◆ MATERIALS PROVIDED

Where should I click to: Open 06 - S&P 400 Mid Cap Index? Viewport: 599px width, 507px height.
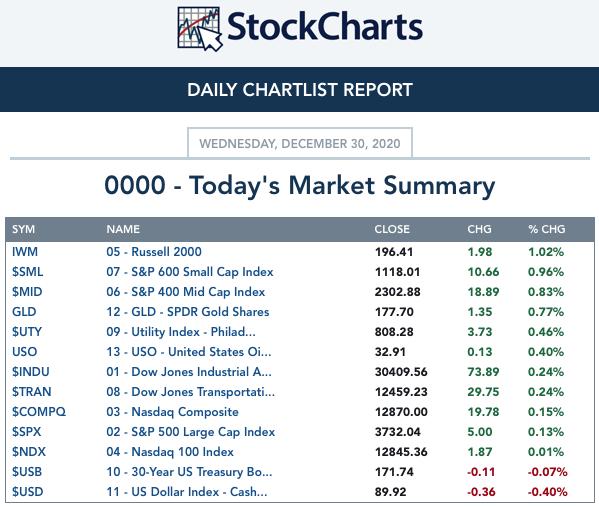(x=186, y=292)
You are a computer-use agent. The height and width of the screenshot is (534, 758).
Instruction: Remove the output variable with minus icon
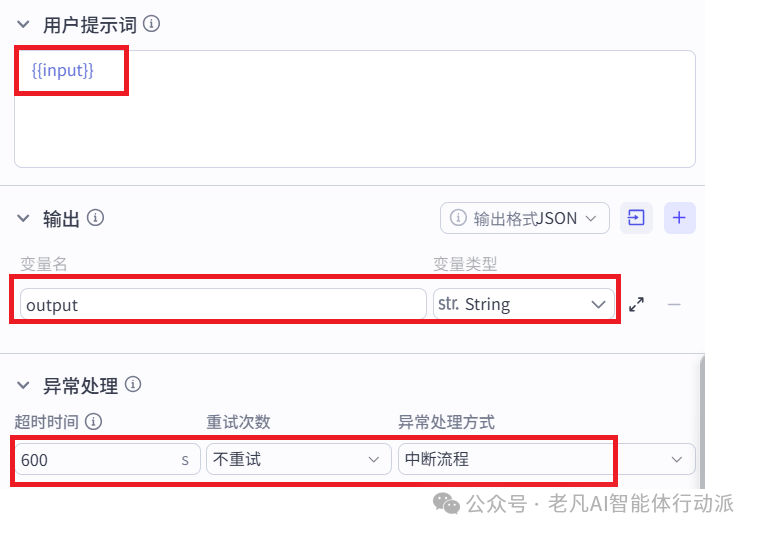(674, 304)
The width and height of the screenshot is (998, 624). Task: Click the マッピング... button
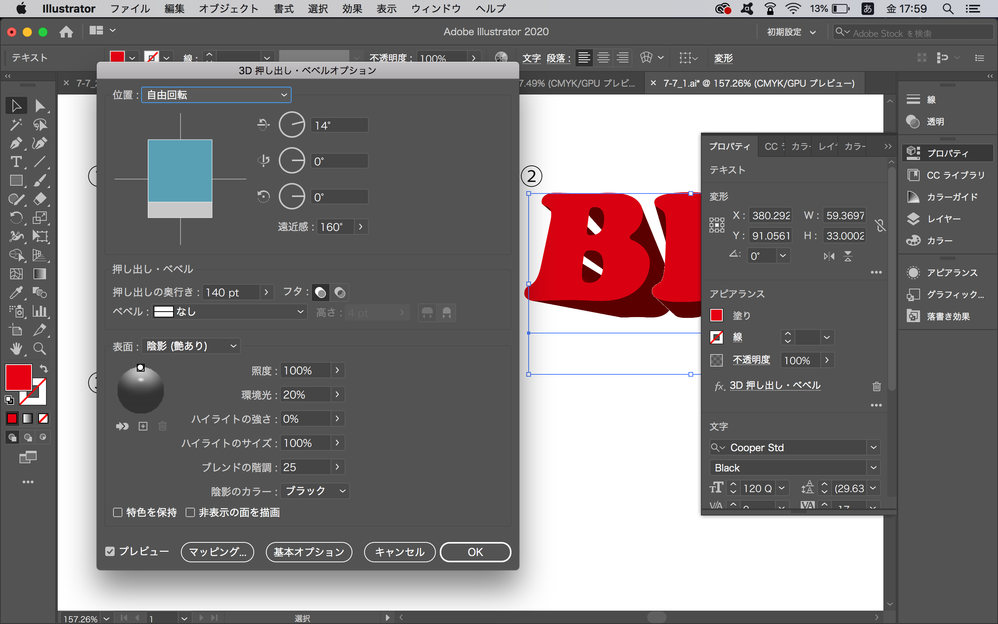(217, 552)
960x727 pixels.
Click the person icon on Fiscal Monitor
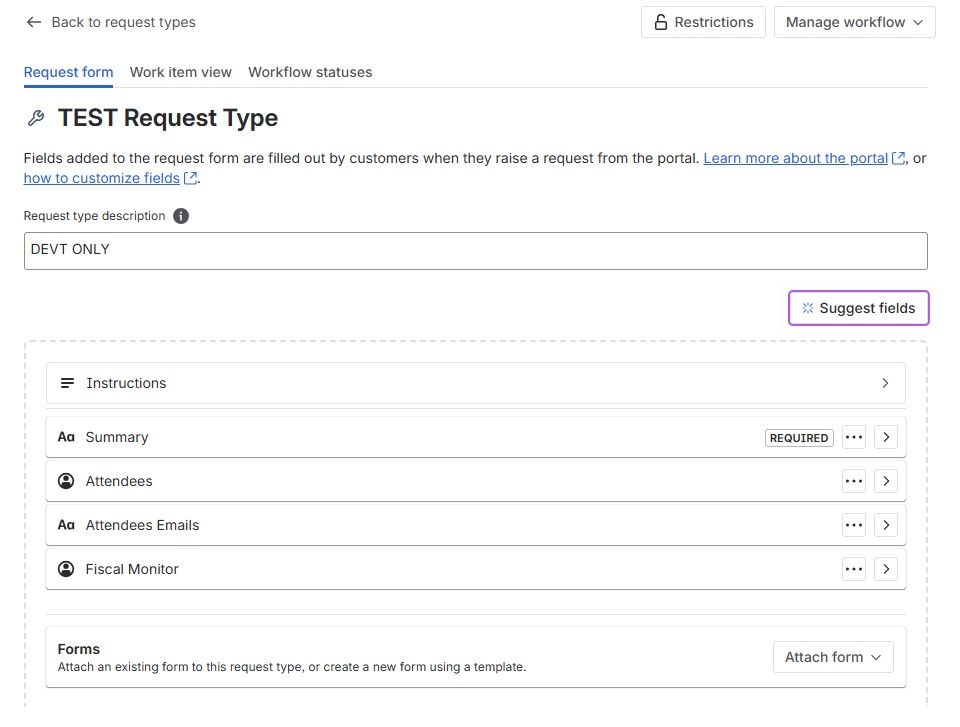click(x=66, y=568)
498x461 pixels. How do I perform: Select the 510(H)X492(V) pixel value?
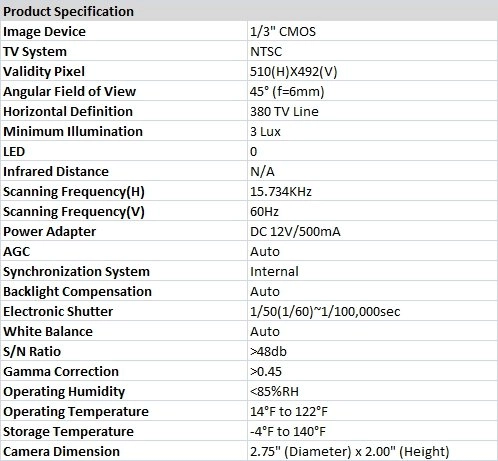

◆ WORK INSTRUCTION
Reproduce, exactly and with no pictures, the lines from the line containing "960x727 pixels." through the closing line of the data above, keeping both ends.

◆ ANSWER FOR THIS EXERCISE
960x727 pixels.
Click the person icon on Fiscal Monitor
click(x=66, y=568)
498x461 pixels. How do I perform: Select the 510(H)X492(V) pixel value?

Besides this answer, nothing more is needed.